** START OF RECORDS SUPPLIED **

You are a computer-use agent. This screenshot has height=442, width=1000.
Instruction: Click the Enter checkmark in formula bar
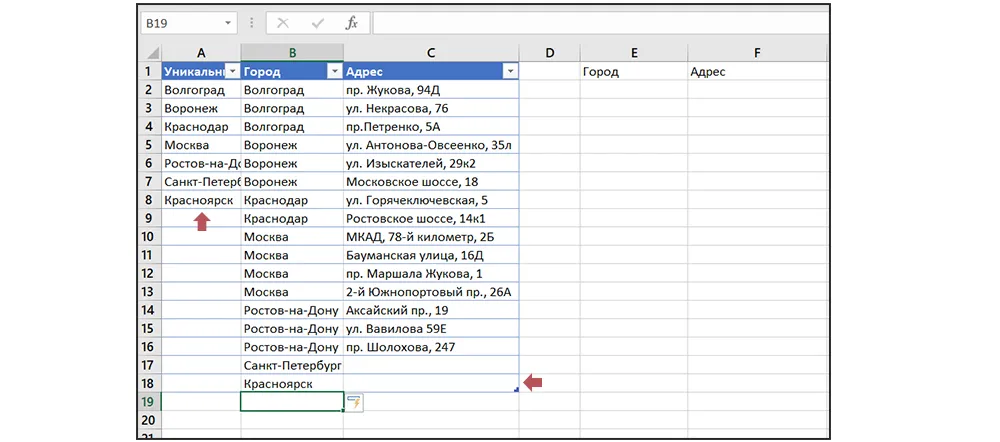(318, 23)
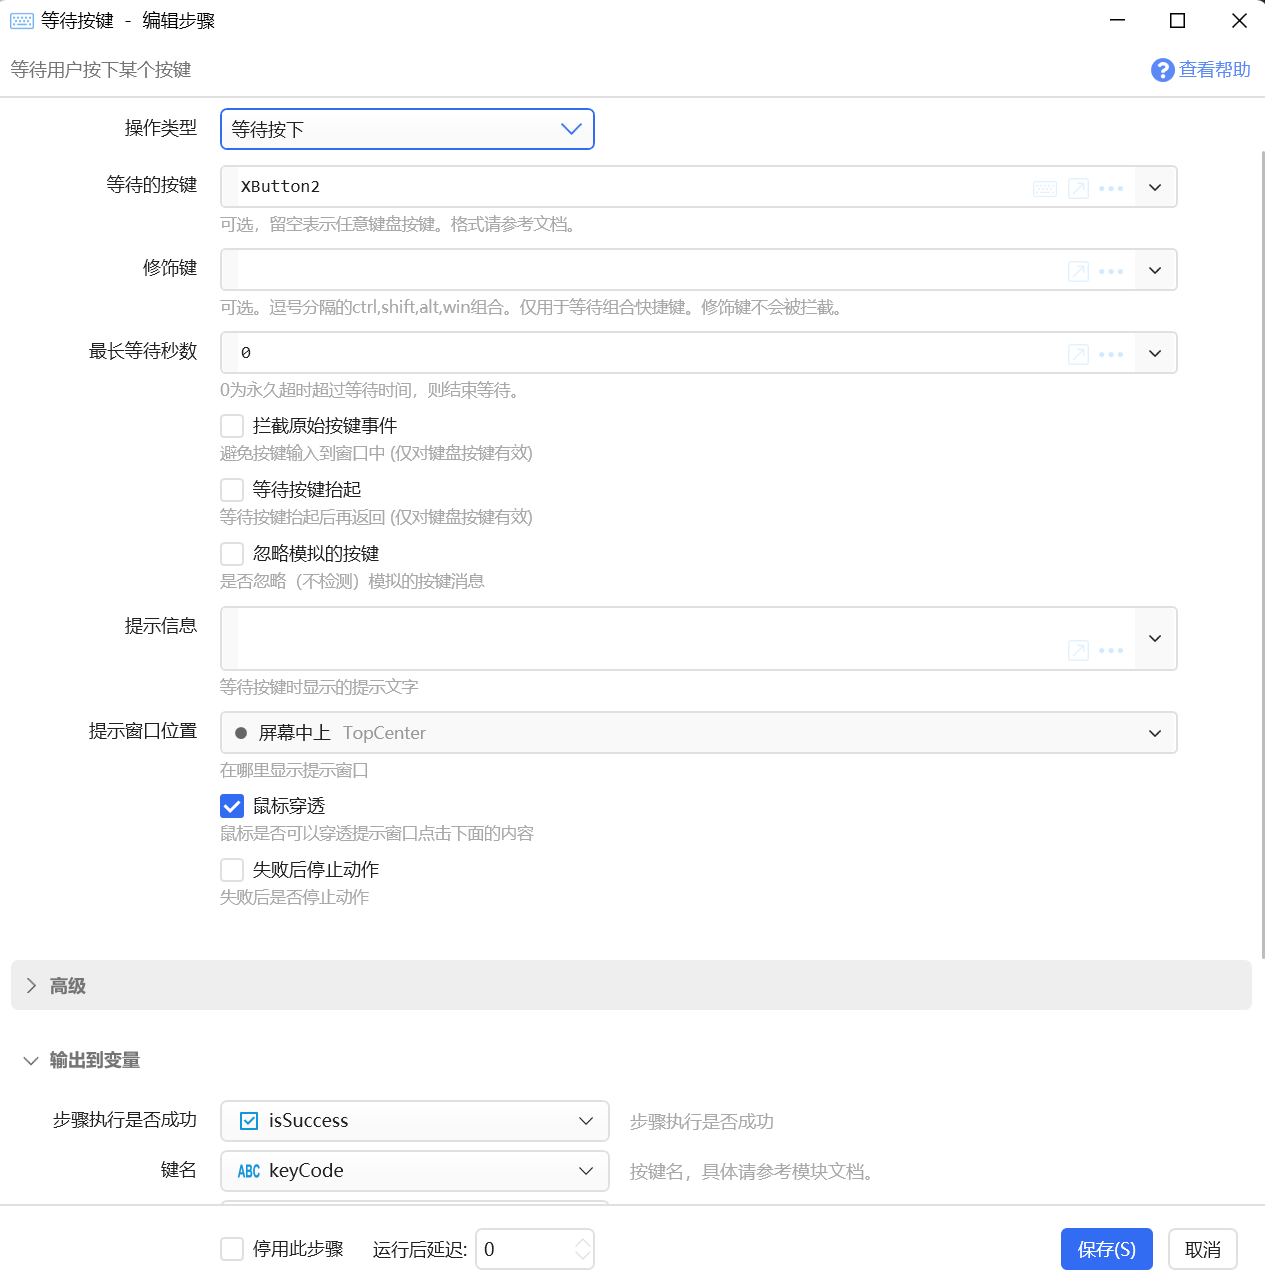Tick the 等待按键抬起 checkbox
The width and height of the screenshot is (1265, 1287).
point(232,490)
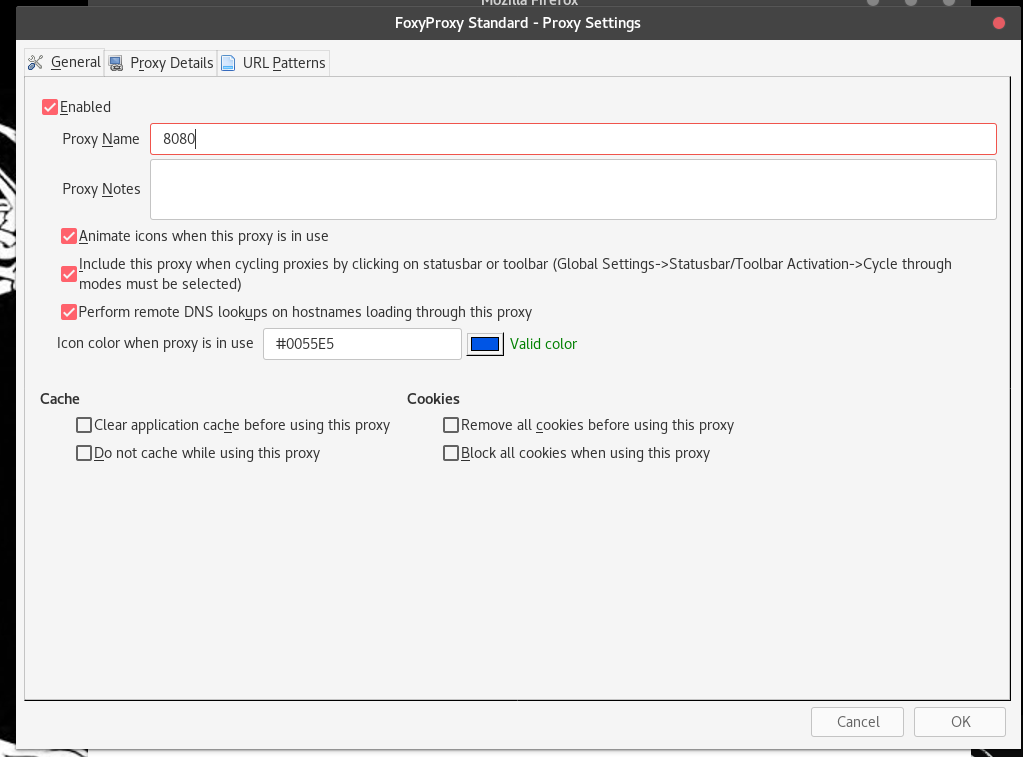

** END OF RECORDS SUPPLIED **

## WHAT IS EXPECTED
Can you copy every item above word for word, leaving out the pictures?

## TASK OUTPUT
You are a computer-use agent. This screenshot has height=442, width=1000.
Instruction: Click the Enter checkmark in formula bar
(318, 23)
Tick the 等待按键抬起 checkbox
The width and height of the screenshot is (1265, 1287).
point(232,490)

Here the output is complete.